Abstract 논문의 초록(요약)입니다. 연구의 목적, 방법, 결과, 결론을 간략히 요약한 내용입니다.
Authors 논문의 저자 목록입니다. 공동 저자가 여러 명인 경우 세미콜론(;)으로 구분됩니다.
Affiliation 저자들의 소속 기관 정보입니다. 대학, 연구소, 기업 등 저자가 소속된 기관명이 표시됩니다.
ResearcherID (WoS) Web of Science의 고유 연구자 식별번호입니다. 동명이인을 구분하고 연구자의 업적을 정확하게 추적할 수 있습니다.
AuthorsID (SCOPUS) SCOPUS의 고유 저자 식별번호입니다. 연구자의 모든 출판물을 추적하고 관리하는 데 사용됩니다.
Journal 논문이 게재된 학술지의 정식 명칭입니다.
JCR Abbreviation Journal Citation Reports에서 사용하는 저널의 공식 약어입니다. 저널을 간략하게 표기할 때 사용됩니다.
ISSN International Standard Serial Number. 국제표준연속간행물번호로, 인쇄본 저널에 부여되는 고유 식별번호입니다.
eISSN Electronic ISSN. 전자 버전 저널에 부여되는 고유 식별번호입니다.
Volume 저널의 권(Volume) 번호입니다. 보통 연도별로 하나의 권이 부여됩니다.
Issue 저널의 호(Issue) 번호입니다. 한 권 내에서 여러 호로 나누어 출판되는 경우가 많습니다.
WoS Edition Web of Science의 에디션입니다. SCIE(Science Citation Index Expanded), SSCI(Social Sciences Citation Index), AHCI(Arts & Humanities Citation Index) 등으로 구분됩니다.
WoS Category Web of Science의 주제 분류 카테고리입니다. 저널과 논문이 속한 학문 분야를 나타냅니다.
JCR Year 해당 저널의 JCR(Journal Citation Reports) 지표가 산출된 연도입니다.
IF (Impact Factor) 저널 영향력 지수. 최근 2년간 발표된 논문이 해당 연도에 평균적으로 인용된 횟수를 나타냅니다. 저널의 학술적 영향력을 나타내는 대표적인 지표입니다.
JCR (%) 해당 카테고리에서 저널이 위치하는 상위 백분율입니다. 값이 낮을수록 우수한 저널임을 의미합니다 (예: 5%는 상위 5%를 의미).

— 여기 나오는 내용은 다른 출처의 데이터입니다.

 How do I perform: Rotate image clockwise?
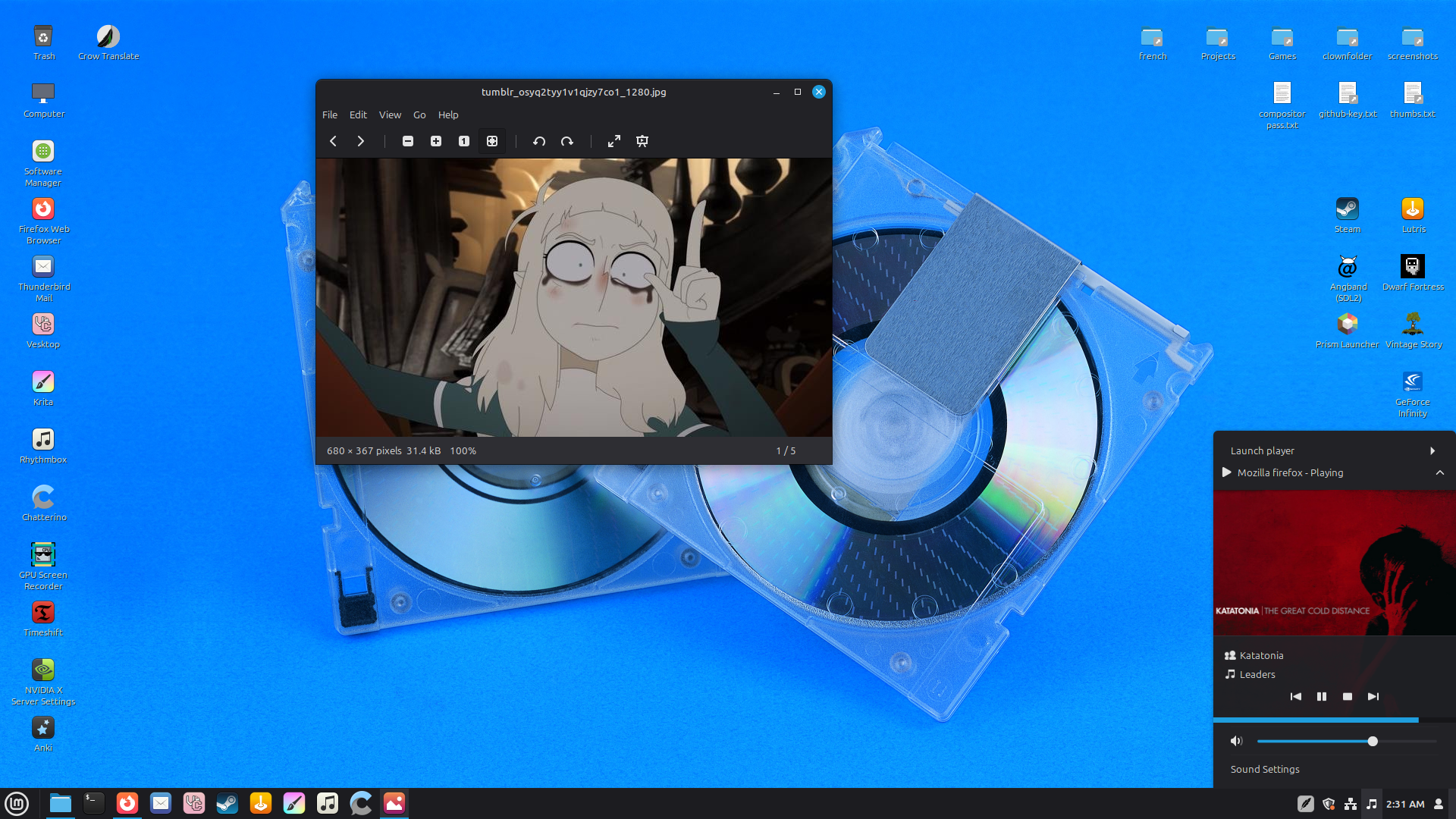point(567,141)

FWCI Field-Weighted Citation Impact. 분야별 가중 인용 영향력 지수입니다. 논문이 받은 인용을 동일 분야, 동일 연도, 동일 문헌 유형의 평균과 비교한 값입니다. 1.0이 평균이며, 1.0보다 높으면 평균 이상의 인용을 받았음을 의미합니다.
FWCI UpdateDate FWCI 값이 마지막으로 업데이트된 날짜입니다. FWCI는 인용이 누적됨에 따라 주기적으로 업데이트됩니다.
WOS Citation Web of Science에서 집계된 해당 논문의 총 인용 횟수입니다.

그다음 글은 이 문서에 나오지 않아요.